• ACTION ITEM
Please reproduce the entries that follow, keeping each word intact.

Top of DATA FOR REVIEW

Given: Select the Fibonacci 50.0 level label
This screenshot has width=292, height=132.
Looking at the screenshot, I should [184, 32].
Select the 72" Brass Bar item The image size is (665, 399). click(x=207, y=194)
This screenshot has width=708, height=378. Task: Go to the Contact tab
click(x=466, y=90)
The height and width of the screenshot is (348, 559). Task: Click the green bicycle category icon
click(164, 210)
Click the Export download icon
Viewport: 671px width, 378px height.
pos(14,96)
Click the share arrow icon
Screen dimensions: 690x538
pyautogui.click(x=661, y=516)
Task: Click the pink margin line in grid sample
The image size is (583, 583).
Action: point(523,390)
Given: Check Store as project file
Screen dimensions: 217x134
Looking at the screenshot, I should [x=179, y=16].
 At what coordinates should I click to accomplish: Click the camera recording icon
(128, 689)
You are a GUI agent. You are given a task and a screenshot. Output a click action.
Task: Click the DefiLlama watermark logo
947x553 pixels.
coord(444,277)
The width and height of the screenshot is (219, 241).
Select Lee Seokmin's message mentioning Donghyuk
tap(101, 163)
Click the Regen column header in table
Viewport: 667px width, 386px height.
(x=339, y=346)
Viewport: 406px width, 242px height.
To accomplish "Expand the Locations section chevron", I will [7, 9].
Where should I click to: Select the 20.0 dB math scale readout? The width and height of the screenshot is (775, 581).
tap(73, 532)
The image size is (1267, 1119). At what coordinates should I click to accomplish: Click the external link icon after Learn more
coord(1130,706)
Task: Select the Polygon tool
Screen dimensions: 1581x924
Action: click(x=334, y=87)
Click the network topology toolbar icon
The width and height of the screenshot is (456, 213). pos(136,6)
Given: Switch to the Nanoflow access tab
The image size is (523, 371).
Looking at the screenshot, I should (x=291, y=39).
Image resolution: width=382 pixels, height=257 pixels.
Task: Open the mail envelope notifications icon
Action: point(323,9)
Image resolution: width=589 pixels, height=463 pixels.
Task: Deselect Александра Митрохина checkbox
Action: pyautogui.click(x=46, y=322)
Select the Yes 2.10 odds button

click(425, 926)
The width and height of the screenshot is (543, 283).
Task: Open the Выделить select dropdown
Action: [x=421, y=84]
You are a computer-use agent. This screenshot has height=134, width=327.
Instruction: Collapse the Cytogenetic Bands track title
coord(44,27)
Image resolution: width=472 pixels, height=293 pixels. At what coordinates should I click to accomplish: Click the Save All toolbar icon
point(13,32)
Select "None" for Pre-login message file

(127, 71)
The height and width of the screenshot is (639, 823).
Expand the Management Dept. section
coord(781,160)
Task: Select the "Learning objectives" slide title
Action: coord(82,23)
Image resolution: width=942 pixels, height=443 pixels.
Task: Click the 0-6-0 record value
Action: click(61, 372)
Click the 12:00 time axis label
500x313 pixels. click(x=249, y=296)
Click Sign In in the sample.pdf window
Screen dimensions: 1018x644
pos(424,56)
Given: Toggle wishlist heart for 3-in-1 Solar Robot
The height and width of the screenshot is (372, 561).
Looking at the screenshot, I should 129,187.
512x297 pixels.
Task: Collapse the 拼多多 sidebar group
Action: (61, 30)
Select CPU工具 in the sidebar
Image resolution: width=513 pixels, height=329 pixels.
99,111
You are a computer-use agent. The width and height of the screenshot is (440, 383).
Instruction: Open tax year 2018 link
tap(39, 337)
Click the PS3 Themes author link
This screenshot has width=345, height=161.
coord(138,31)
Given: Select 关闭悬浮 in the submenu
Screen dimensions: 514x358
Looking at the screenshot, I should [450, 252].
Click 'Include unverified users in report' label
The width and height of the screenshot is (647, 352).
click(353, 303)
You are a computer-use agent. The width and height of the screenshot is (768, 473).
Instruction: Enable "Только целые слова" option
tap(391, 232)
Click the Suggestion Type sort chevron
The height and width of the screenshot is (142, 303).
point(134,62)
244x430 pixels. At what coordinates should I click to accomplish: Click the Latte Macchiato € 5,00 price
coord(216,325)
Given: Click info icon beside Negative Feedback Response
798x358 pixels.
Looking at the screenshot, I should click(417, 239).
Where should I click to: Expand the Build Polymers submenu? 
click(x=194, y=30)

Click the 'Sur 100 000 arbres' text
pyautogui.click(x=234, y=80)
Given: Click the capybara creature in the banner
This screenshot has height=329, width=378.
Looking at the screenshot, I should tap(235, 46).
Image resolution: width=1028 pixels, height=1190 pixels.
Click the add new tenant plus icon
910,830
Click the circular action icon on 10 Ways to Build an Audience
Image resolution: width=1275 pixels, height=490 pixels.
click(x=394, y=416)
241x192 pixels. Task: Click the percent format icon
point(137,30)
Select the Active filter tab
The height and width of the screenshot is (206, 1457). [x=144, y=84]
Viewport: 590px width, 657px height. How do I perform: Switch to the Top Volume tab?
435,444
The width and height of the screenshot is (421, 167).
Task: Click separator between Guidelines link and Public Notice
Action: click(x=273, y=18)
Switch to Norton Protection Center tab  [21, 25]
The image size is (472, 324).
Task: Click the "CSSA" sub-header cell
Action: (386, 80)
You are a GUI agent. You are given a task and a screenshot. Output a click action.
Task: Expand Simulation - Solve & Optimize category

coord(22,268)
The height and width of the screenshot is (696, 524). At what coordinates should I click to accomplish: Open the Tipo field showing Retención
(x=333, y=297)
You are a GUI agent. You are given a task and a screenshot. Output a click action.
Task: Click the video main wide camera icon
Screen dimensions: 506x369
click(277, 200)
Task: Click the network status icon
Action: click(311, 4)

Bottom of DATA FOR REVIEW

• WRITTEN RESPONSE
Given: Select the Fibonacci 50.0 level label
This screenshot has width=292, height=132.
Looking at the screenshot, I should [184, 32].
Select the 72" Brass Bar item The image size is (665, 399). click(x=207, y=194)
This screenshot has width=708, height=378. Task: Go to the Contact tab
click(x=466, y=90)
The height and width of the screenshot is (348, 559). Task: Click the green bicycle category icon
click(164, 210)
Click the Export download icon
Viewport: 671px width, 378px height.
pos(14,96)
Click the share arrow icon
Screen dimensions: 690x538
pyautogui.click(x=661, y=516)
Task: Click the pink margin line in grid sample
The image size is (583, 583).
Action: point(523,390)
Given: Check Store as project file
Screen dimensions: 217x134
Looking at the screenshot, I should [x=179, y=16].
 At what coordinates should I click to accomplish: Click the camera recording icon
(128, 689)
You are a GUI agent. You are given a task and a screenshot. Output a click action.
Task: Click the DefiLlama watermark logo
947x553 pixels.
coord(444,277)
The width and height of the screenshot is (219, 241).
Select Lee Seokmin's message mentioning Donghyuk
tap(101, 163)
Click the Regen column header in table
Viewport: 667px width, 386px height.
(x=339, y=346)
Viewport: 406px width, 242px height.
To accomplish "Expand the Locations section chevron", I will [7, 9].
Where should I click to: Select the 20.0 dB math scale readout? The width and height of the screenshot is (775, 581).
tap(73, 532)
The image size is (1267, 1119). At what coordinates should I click to accomplish: Click the external link icon after Learn more
coord(1130,706)
Task: Select the Polygon tool
Screen dimensions: 1581x924
Action: click(x=334, y=87)
Click the network topology toolbar icon
The width and height of the screenshot is (456, 213). pos(136,6)
Given: Switch to the Nanoflow access tab
The image size is (523, 371).
Looking at the screenshot, I should (x=291, y=39).
Image resolution: width=382 pixels, height=257 pixels.
Task: Open the mail envelope notifications icon
Action: point(323,9)
Image resolution: width=589 pixels, height=463 pixels.
Task: Deselect Александра Митрохина checkbox
Action: pyautogui.click(x=46, y=322)
Select the Yes 2.10 odds button

click(425, 926)
The width and height of the screenshot is (543, 283).
Task: Open the Выделить select dropdown
Action: [x=421, y=84]
You are a computer-use agent. This screenshot has height=134, width=327.
Instruction: Collapse the Cytogenetic Bands track title
coord(44,27)
Image resolution: width=472 pixels, height=293 pixels. At what coordinates should I click to accomplish: Click the Save All toolbar icon
point(13,32)
Select "None" for Pre-login message file

(127, 71)
The height and width of the screenshot is (639, 823).
Expand the Management Dept. section
coord(781,160)
Task: Select the "Learning objectives" slide title
Action: coord(82,23)
Image resolution: width=942 pixels, height=443 pixels.
Task: Click the 0-6-0 record value
Action: click(61, 372)
Click the 12:00 time axis label
500x313 pixels. click(x=249, y=296)
Click Sign In in the sample.pdf window
Screen dimensions: 1018x644
pos(424,56)
Given: Toggle wishlist heart for 3-in-1 Solar Robot
The height and width of the screenshot is (372, 561).
Looking at the screenshot, I should 129,187.
512x297 pixels.
Task: Collapse the 拼多多 sidebar group
Action: (61, 30)
Select CPU工具 in the sidebar
Image resolution: width=513 pixels, height=329 pixels.
99,111
You are a computer-use agent. The width and height of the screenshot is (440, 383).
Instruction: Open tax year 2018 link
tap(39, 337)
Click the PS3 Themes author link
This screenshot has width=345, height=161.
coord(138,31)
Given: Select 关闭悬浮 in the submenu
Screen dimensions: 514x358
Looking at the screenshot, I should [450, 252].
Click 'Include unverified users in report' label
The width and height of the screenshot is (647, 352).
click(353, 303)
You are a computer-use agent. The width and height of the screenshot is (768, 473).
Instruction: Enable "Только целые слова" option
tap(391, 232)
Click the Suggestion Type sort chevron
The height and width of the screenshot is (142, 303).
point(134,62)
244x430 pixels. At what coordinates should I click to accomplish: Click the Latte Macchiato € 5,00 price
coord(216,325)
Given: Click info icon beside Negative Feedback Response
798x358 pixels.
Looking at the screenshot, I should click(417, 239).
Where should I click to: Expand the Build Polymers submenu? 
click(x=194, y=30)

Click the 'Sur 100 000 arbres' text
pyautogui.click(x=234, y=80)
Given: Click the capybara creature in the banner
This screenshot has height=329, width=378.
Looking at the screenshot, I should tap(235, 46).
Image resolution: width=1028 pixels, height=1190 pixels.
Click the add new tenant plus icon
910,830
Click the circular action icon on 10 Ways to Build an Audience
Image resolution: width=1275 pixels, height=490 pixels.
click(x=394, y=416)
241x192 pixels. Task: Click the percent format icon
point(137,30)
Select the Active filter tab
The height and width of the screenshot is (206, 1457). [x=144, y=84]
Viewport: 590px width, 657px height. How do I perform: Switch to the Top Volume tab?
435,444
The width and height of the screenshot is (421, 167).
Task: Click separator between Guidelines link and Public Notice
Action: click(x=273, y=18)
Switch to Norton Protection Center tab  [21, 25]
The image size is (472, 324).
Task: Click the "CSSA" sub-header cell
Action: (386, 80)
You are a GUI agent. You are given a task and a screenshot. Output a click action.
Task: Expand Simulation - Solve & Optimize category

coord(22,268)
The height and width of the screenshot is (696, 524). At what coordinates should I click to accomplish: Open the Tipo field showing Retención
(x=333, y=297)
You are a GUI agent. You are given a task and a screenshot. Output a click action.
Task: Click the video main wide camera icon
Screen dimensions: 506x369
click(277, 200)
Task: Click the network status icon
Action: click(311, 4)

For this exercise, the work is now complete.